Regeling vervallen per 01-01-2014

Verordening op de heffing en invordering van riolheffing

Geldend van 01-01-2013 t/m 31-12-2013

Intitulé

Verordening op de heffing en invordering van riolheffing

De Raad van de gemeente Alphen-Chaam;

gelezen het voorstel van het college van burgemeester en wethouders 23 oktober 2012;

gelet op artikel 228 a van de Gemeentewet;

mede gelet op het advies van de gemeenschappelijke regeling Belastingsamenwerking West-Brabant;

BESLUIT:

vast te stellen de

VERORDENING OP DE HEFFING EN

INVORDERING VAN RIOOLHEFFING

Artikel 1 Begripsomschrijving

Deze verordening verstaat onder:

a. perceel: een onroerende zaak als bedoeld in hoofdstuk III van de Wet waardering onroerende zaken of een roerende zaak;

b. gemeentelijke riolering: een voorziening of combinatie van voorzieningen voor inzameling, verwerking, zuivering of transport van afvalwater, hemelwater of grondwater, in eigendom, in beheer of in onderhoud bij de gemeente;

c. verbruiksperiode: de periode waarop de afrekening van het waterbedrijf betrekking heeft;

d. water: huishoudelijk afvalwater, bedrijfsafvalwater, hemelwater of grondwater;

e. recreatieterrein: een terrein met inbegrip van de roerende en onroerende opstallen dat is bestemd voor verblijfsrecreatie, daarvan uitgezonderd een minicamping;

f. minicamping: een terrein met maximaal 25 staanplaatsen, dat is bestemd voor verblijfsrecreatie gedurende korte tijd in mobiele kampeeronderkomens, niet zijnde stacaravans;

Artikel 2 Aard van de belasting en belastbaar feit

Onder de naam ‘rioolheffing’ wordt een directe belasting geheven ter bestrijding van de kosten die voor de gemeente verbonden zijn aan:

a. de inzameling en het transport van huishoudelijk afvalwater en bedrijfsafvalwater, alsmede de zuivering van huishoudelijk afvalwater;

b. de inzameling van afvloeiend hemelwater en de verwerking van het ingezamelde hemelwater, alsmede het treffen van maatregelen om structureel nadelige gevolgen van de grondwaterstand voor de aan de grond gegeven bestemming zoveel mogelijk te voorkomen of te beperken.
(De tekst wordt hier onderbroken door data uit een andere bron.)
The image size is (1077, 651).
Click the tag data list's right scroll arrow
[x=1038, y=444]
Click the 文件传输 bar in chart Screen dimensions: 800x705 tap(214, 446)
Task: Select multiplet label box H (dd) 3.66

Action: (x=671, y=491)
Artikel 3 Belastbaar feit en belastingplicht

1. De belasting wordt geheven van de gebruiker van een perceel van waaruit water direct of indirect op de gemeentelijke riolering wordt afgevoerd.
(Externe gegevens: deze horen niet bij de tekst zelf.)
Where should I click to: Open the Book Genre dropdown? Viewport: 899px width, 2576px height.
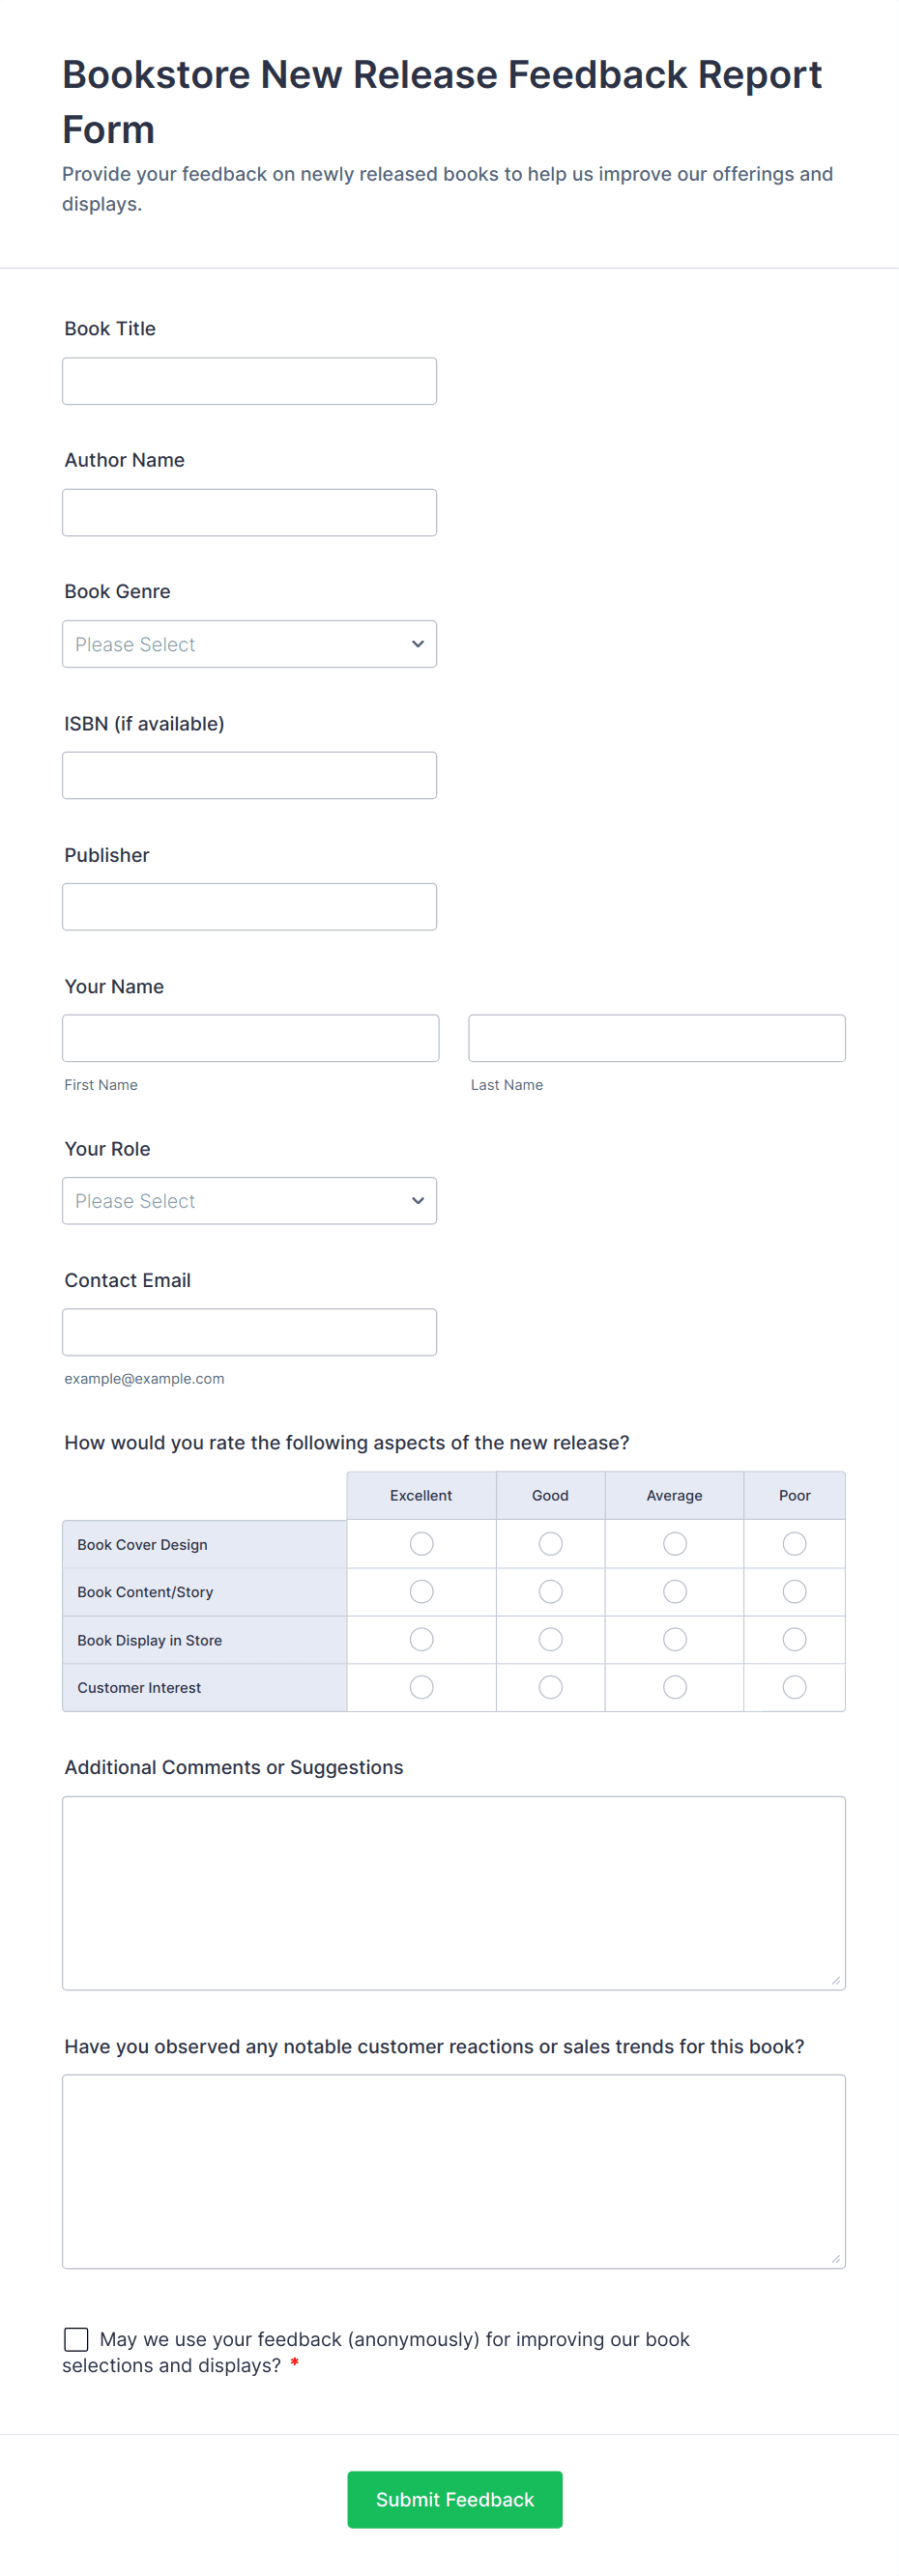pyautogui.click(x=249, y=644)
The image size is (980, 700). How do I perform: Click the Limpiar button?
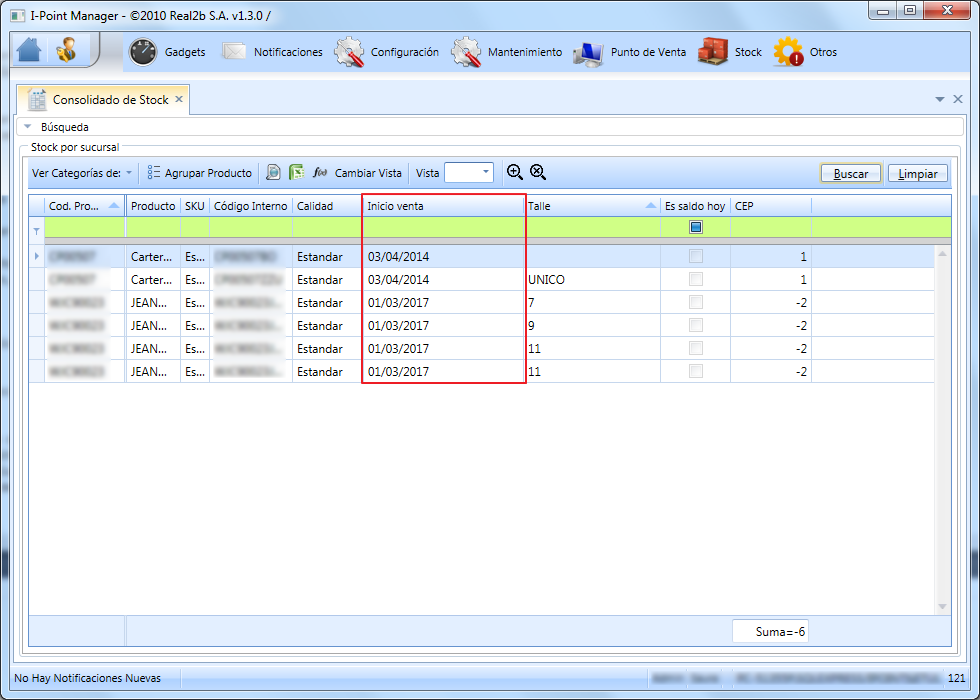(918, 174)
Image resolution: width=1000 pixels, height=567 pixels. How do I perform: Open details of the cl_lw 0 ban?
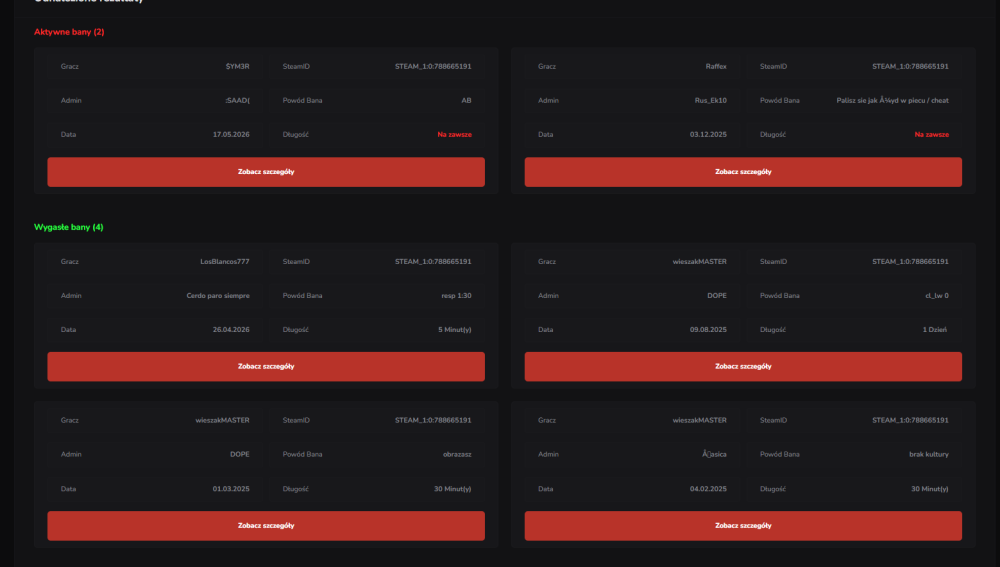[x=743, y=366]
2. Als gebruiker wordt aangemerkt:

a. degene die, naar de omstandigheden beoordeeld, het perceel al dan niet door eigendom, bezit, beperkt recht of persoonlijk recht gebruikt;

b. ingeval een gedeelte van een perceel - niet een gedeelte als bedoeld in artikel 3 - voor gebruik is afgestaan: degene die dat gedeelte voor gebruik heeft afgestaan.

3. Gebruik door leden van een huishouden wordt aangemerkt als gebruik door een door de heffingsambtenaar aan te wijzen lid van dat huishouden.
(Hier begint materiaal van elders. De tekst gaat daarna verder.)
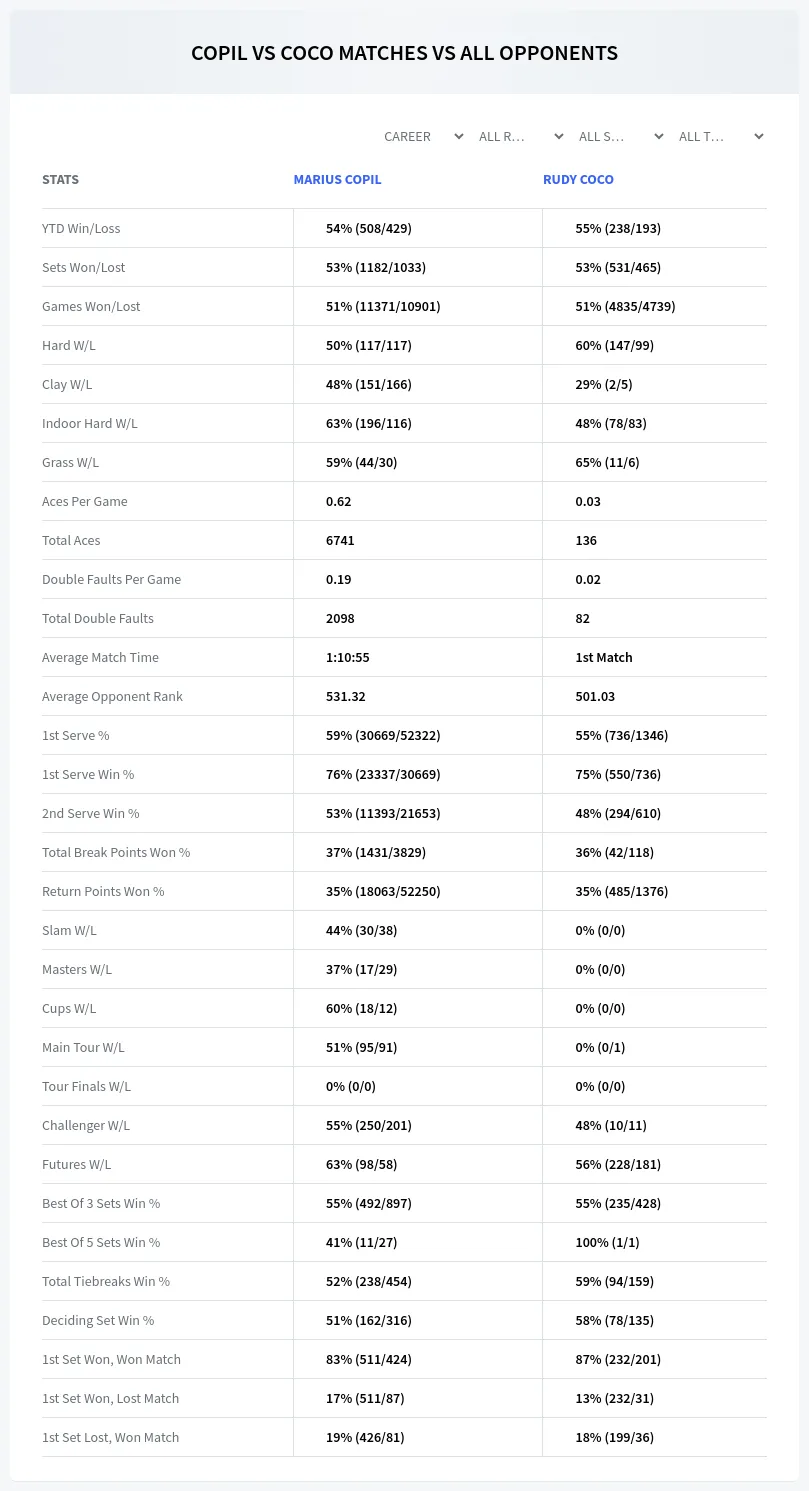
Task: Expand the ALL R… rounds dropdown
Action: click(x=520, y=136)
4. Het ter beschikking stellen van een onroerende zaak voor volgtijdig gebruik wordt aangemerkt als gebruik door degene die die onroerende zaak ter beschikking heeft gesteld.

5. Als gebruiker van een recreatieterrein wordt aangemerkt degene die het recreatieterrein exploiteert, dan wel een vereniging van eigenaren of gebruikers van de percelen die deel uitmaken van het recreatieterrein.

Artikel 4 Belastingobject

1. Indien gedeelten van een roerende zaak blijkens hun indeling bestemd zijn om als afzonderlijk geheel te worden gebruikt, wordt de belasting geheven ter zake van elk als zodanig bestemd gedeelte, met dien verstande dat indien twee of meer van die gedeelten tezamen als één geheel worden gebruikt, deze als één perceel worden aangemerkt.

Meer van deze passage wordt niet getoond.